When did this idea develop that prospective student-athletes deserve deals--deserve to be paid? The problem is that NIL has been corrupted so that recruiting--for football and basketball, and to a lesser degree other sports--has just become a bribery contest. Some say high-school prospects have a right to find the best deal for themselves. I say it just turns recruiting into bribery--and it CLEARLY is turning some, if not many prospects into money-grubbing mercenaries. "Who gonna pay me the most?" THIS is what we want college athletics to become? Not me. And it's turning a lot of colleges into saps, because they'll throw money at a lot of players who won't even pan out in college. Half the top 100 football prospects every year, on average, do not become top college players--or even regular starters.

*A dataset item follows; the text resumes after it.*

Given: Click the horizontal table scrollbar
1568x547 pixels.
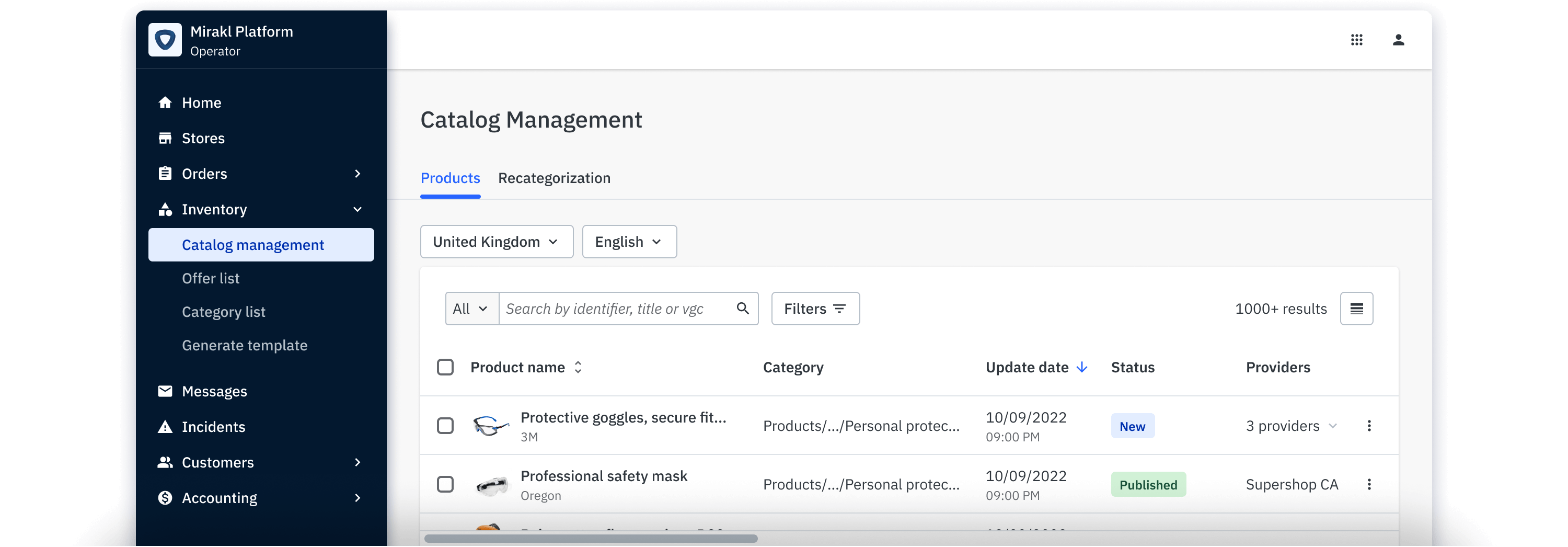Looking at the screenshot, I should click(591, 539).
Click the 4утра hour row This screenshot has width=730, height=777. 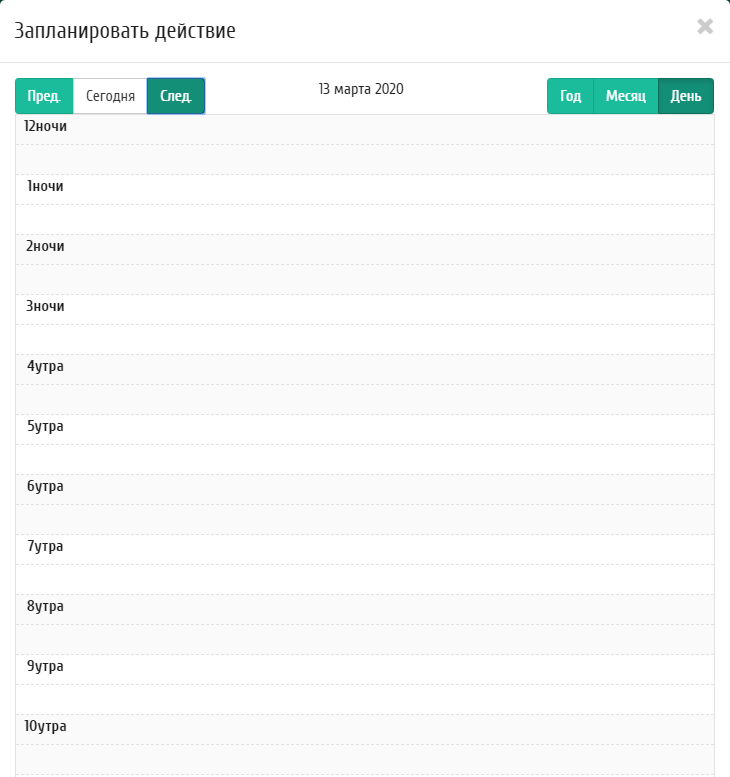(365, 370)
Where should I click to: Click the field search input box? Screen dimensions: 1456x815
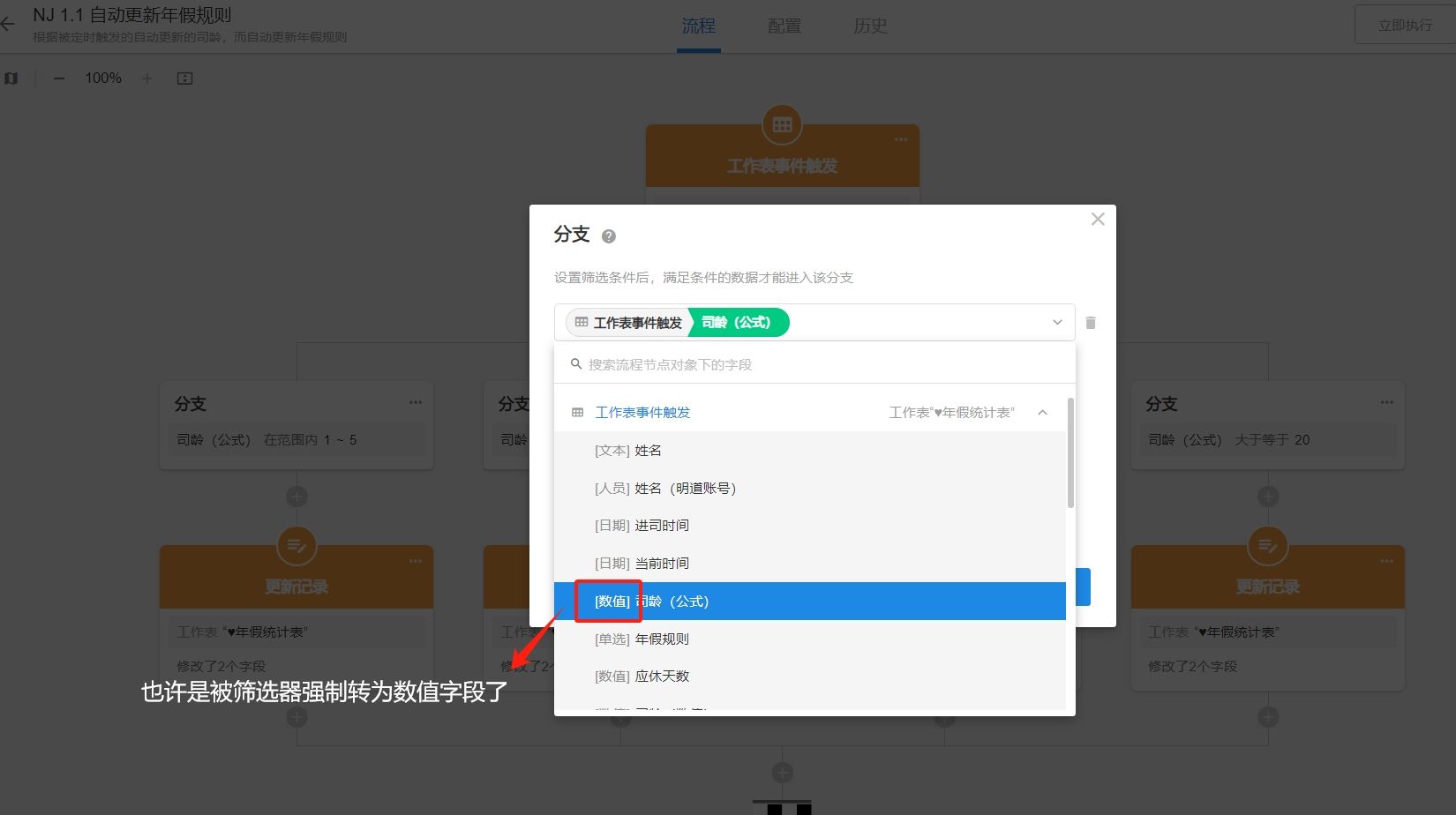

Why would any NCAA member below the major-college level support NIL has it's being used now--to bribe prospects? It only benefits the major problems that have the most rich, crazy boosters who've got nothing better to do with their lives then fret about college games. Hence we see Texas A&M making a laughingstock of itself by agreeing to pay $76 million to its football coach as part of the process of sacking him. Crazy (seriously crazy) booster will cover most of that cost, I'm sure--AND they'll pony up millions more to hire the next coach and pay the buyout to his current school. So we're talking about an outlay of about $100 million because your coach didn't win as many games as you--the boosters and the AD--wanted him to win. It's insane. Absurd. Ridiculous.
If college athletics continues along this no-integrity path, then college athletic departments should be privatized and split completely from their colleges as they really have no relation to college and amateurism anymore. And of course fans are part of the problem. Most in some of these states-and Tennessee is one--didn't go to college and so have no appreciation for the totality of the college experience, which would include--yea, that's right---academics, as even football and basketball players are--surprise--full-time students on full scholarships--scholarships worth a LOT of money, by the way, at least $250K over four years. So this notion that football players are some poor, put-upon souls is utter nonsense.
NIL was conceived to get //existing// student-athletes a cut of any merch that uses their name, image or likeness--or for promotional appearances, etc. That's fine. But it's been corrupt and turned into a tool for bribing prospects--and to me that is not fine. It's making a mockery of what is supposed to be college. As I say, if you want to make college players professionals, then private and professionalize college football/basketball, split it from the colleges and give it a new name.